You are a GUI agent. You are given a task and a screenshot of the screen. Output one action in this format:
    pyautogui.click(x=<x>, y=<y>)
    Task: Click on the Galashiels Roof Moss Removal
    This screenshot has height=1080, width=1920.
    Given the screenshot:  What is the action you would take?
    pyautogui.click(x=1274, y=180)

• Work to be completed:
Can you copy the material above line for line, without changing a single character?

• Answer to this exercise:
You are a GUI agent. You are given a task and a screenshot of the screen. Output one action in this format:
    pyautogui.click(x=<x>, y=<y>)
    Task: Click on the Galashiels Roof Moss Removal
    This screenshot has height=1080, width=1920.
    Given the screenshot:  What is the action you would take?
    pyautogui.click(x=1274, y=180)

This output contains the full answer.